# Hierarchical modeling with the LKJ prior in PyMC

I describe how to use the LKJCholeskyCov and LKJCorr distributions to include correlated priors in Bayesian hierarchical modeling using PyMC.

Published

June 12, 2022

# Hierarchical modeling with the LKJ prior in PyMC

Throughout this blogpost, I will be working with the famous sleepstudy dataset. I’m going to estimate a hierarchical linear regression with both varying intercepts and varying slopes. The goal is to understand how to place non-independent priors for the group-specific effects in PyMC as efficiently as possible.

The sleepstudy dataset is derived from the study described in Belenky et al. (2003) and popularized in the lme4 R package. This dataset contains the average reaction time per day (in milliseconds) on a series of tests for the most sleep-deprived group in a sleep deprivation study.

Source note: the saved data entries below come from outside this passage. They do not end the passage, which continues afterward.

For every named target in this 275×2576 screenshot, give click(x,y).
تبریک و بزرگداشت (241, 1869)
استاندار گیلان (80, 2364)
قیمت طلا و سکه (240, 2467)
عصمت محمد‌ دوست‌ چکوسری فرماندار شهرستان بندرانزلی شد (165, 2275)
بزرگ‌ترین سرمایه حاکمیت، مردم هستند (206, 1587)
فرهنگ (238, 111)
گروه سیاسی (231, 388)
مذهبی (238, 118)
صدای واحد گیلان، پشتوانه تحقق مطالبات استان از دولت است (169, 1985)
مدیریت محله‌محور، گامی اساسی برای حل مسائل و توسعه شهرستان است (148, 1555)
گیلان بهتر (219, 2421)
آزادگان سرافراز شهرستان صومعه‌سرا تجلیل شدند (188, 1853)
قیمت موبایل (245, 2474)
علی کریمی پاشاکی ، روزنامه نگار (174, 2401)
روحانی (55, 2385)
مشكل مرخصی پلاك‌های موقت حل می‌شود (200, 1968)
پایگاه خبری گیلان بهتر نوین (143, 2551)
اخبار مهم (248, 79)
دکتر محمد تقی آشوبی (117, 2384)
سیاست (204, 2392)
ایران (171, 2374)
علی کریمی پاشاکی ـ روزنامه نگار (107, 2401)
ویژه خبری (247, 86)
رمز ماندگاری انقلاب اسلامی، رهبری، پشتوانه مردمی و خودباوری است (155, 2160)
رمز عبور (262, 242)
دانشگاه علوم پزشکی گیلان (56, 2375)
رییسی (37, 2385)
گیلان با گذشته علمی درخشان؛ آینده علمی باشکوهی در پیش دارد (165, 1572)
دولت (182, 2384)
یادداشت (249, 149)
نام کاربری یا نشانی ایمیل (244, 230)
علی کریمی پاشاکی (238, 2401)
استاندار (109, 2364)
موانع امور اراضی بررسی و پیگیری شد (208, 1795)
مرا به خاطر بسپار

The first two days of the study are considered as adaptation and training, the third day is a baseline, and sleep deprivation started after day 3. The subjects in this group were restricted to 3 hours of sleep per night.

With that said, let’s get into the code!

import arviz as az
import aesara.tensor as at
import matplotlib as mpl
import matplotlib.pyplot as plt
import numpy as np
import pandas as pd
import pymc as pm
%matplotlib inline
az.style.use("arviz-darkgrid")
mpl.rcParams["figure.facecolor"] = "white"

url = "https://raw.githubusercontent.com/vincentarelbundock/Rdatasets/master/csv/lme4/sleepstudy.csv"
data = pd.read_csv(url, index_col = 0)

The following is a description of the variables we have in the dataset.

• Reaction: Average of the reaction time measurements on a given subject for a given day.
• Days: Number of days of sleep deprivation.
• Subject: The subject ID.
print(f"There are {len(data)} observations.")
data.head()
There are 180 observations.
Reaction Days Subject
1 249.5600 0 308
2 258.7047 1 308
3 250.8006 2 308
4 321.4398 3 308
5 356.8519 4 308
print(f"Days range from {data['Days'].min()} to {data['Days'].max()}.")
print(f"There are J={data['Subject'].unique().size} subjects.")
Days range from 0 to 9.
There are J=18 subjects.

Let’s explore the evolution of the reaction times through the days for every subject.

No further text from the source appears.